Statistics 241/541: Probability Theory (fall 2005)

Instructor: David Pollard (david.pollard@yale.edu)
Classroom: WLH 208
Time: MWF 9:30-10:20
Office: 24 Hillhouse Avenue
Office hours: Tuesday 3:00 - 5:00
TAs: John Ferguson (john.ferguson@yale.edu) and Stephan Winkler (stephan.winkler@yale.edu)
Webpage: http://www.stat.yale.edu/~pollard/stat241

A first course in probability theory: probability spaces, random variables, expectations and probabilities, conditional probability, independence, some discrete and continuous distributions, central limit theorem, law of large numbers. After or concurrent with Mathematics 120a or b or equivalents.

syllabus
(with table showing
material covered in each lecture)
notes (no prescribed text);
lecture notes from 1997 and 2000
supplementary references &
miscellaneous course materials
midterm test;
final exam
homework
(including solutions)
computing email correspondence 
(homework, office hours, etc.)
FAQ;
Life after 241/541

Grading

Text and references Detailed notes will be available for free to Yale students from the WWW site. The notes will be in Adobe Acrobat pdf format. There is no prescribed text, but you might find some of the supplementary references helpful.

What I intend to cover

Probability theory gives a systematic method for describing randomness and uncertainty. This course will explain the rules for manipulating random variables, probabilities, and expectations, with emphasis on the role of conditioning. The theory will be presented and motivated through a sequence of applications, ranging from the (traditional, boring) calculation of probabilities for card games to (more involved, more interesting) stochastic models.

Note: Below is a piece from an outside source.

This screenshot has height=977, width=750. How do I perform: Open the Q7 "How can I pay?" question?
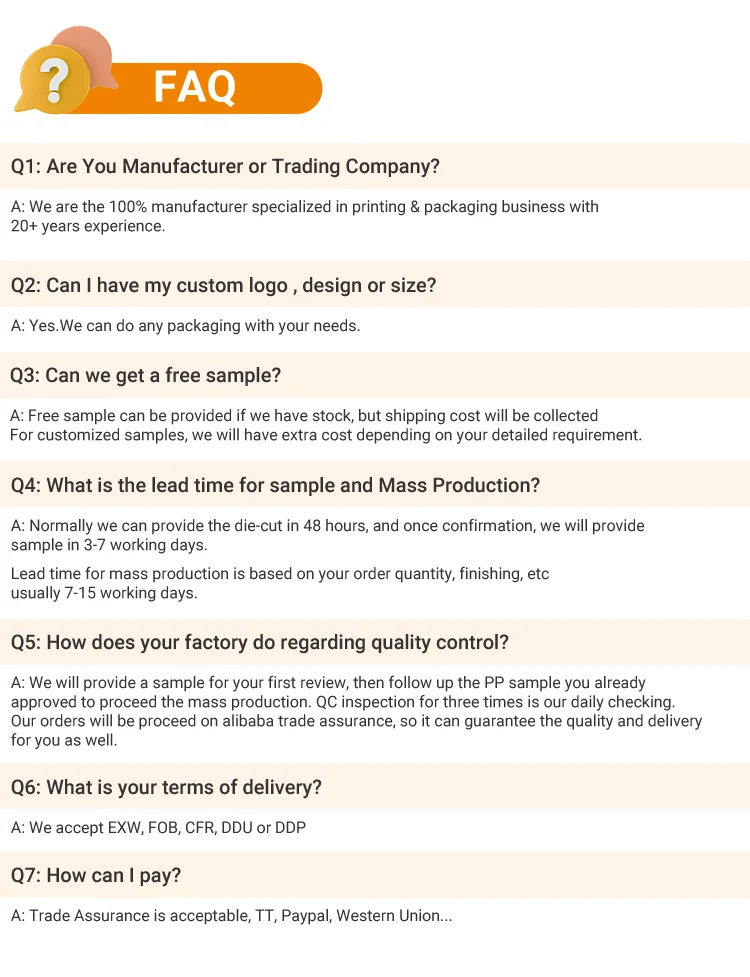(96, 876)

The coin tossing model will generate the standard discrete distributions: Binomial, Poisson, geometric, negative binomial. The Poisson process, the continuous time analog of coin tossing, will generate the standard continuous distributions: exponential and gamma.

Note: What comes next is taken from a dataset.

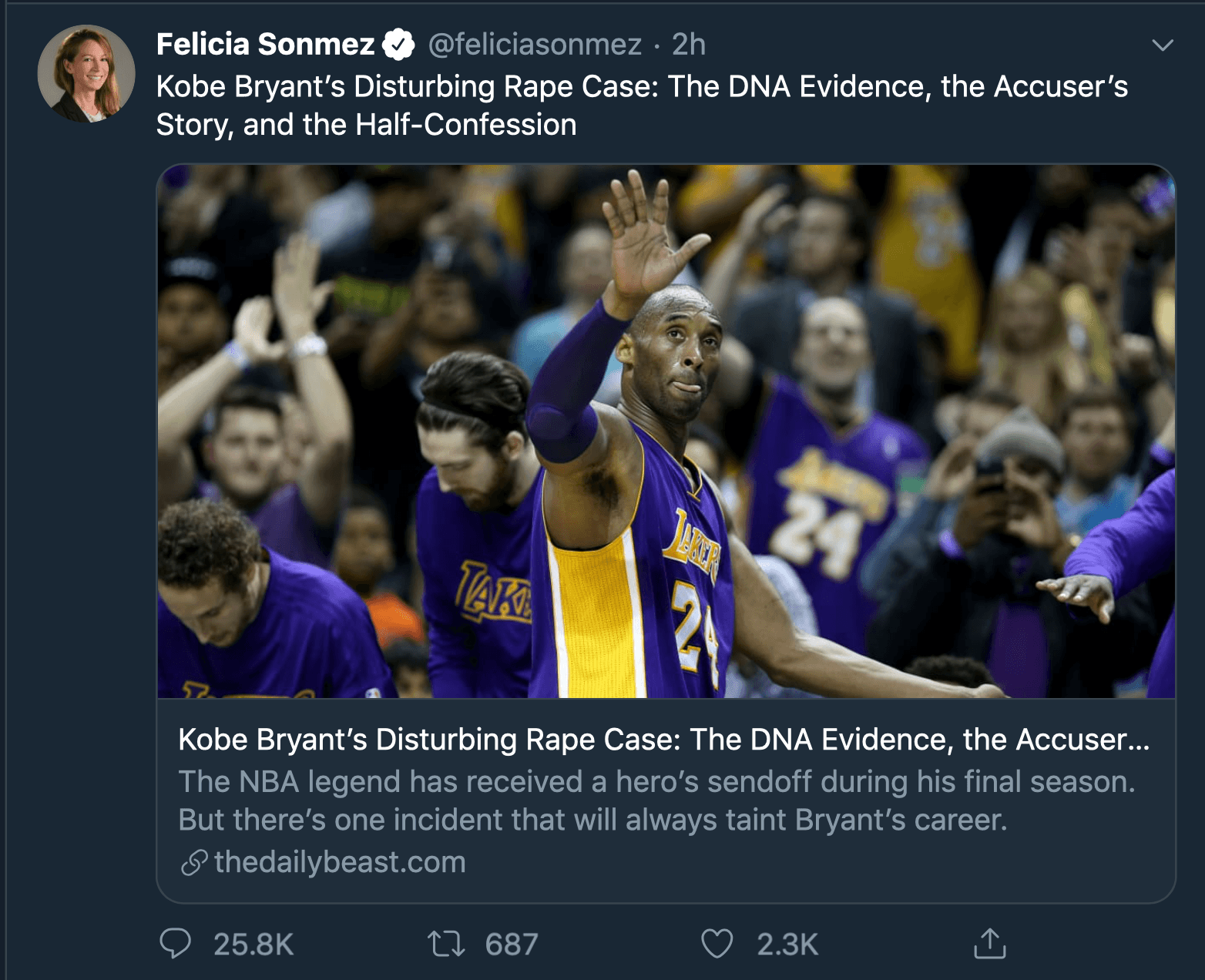Click the retweet arrows icon
The width and height of the screenshot is (1205, 980).
coord(446,943)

Normal approximations and calculations related to the multivariate normal distribution will exercise the multivariable calculus skills of the class (or provide a crash course in multiple integrals).

Applications to include topics like: Markov chains; the probability theory of games, gambling, and insurance; coding theory; queueing theory; branching processes; geometric probability and stereology; (maybe) analysis of algorithms.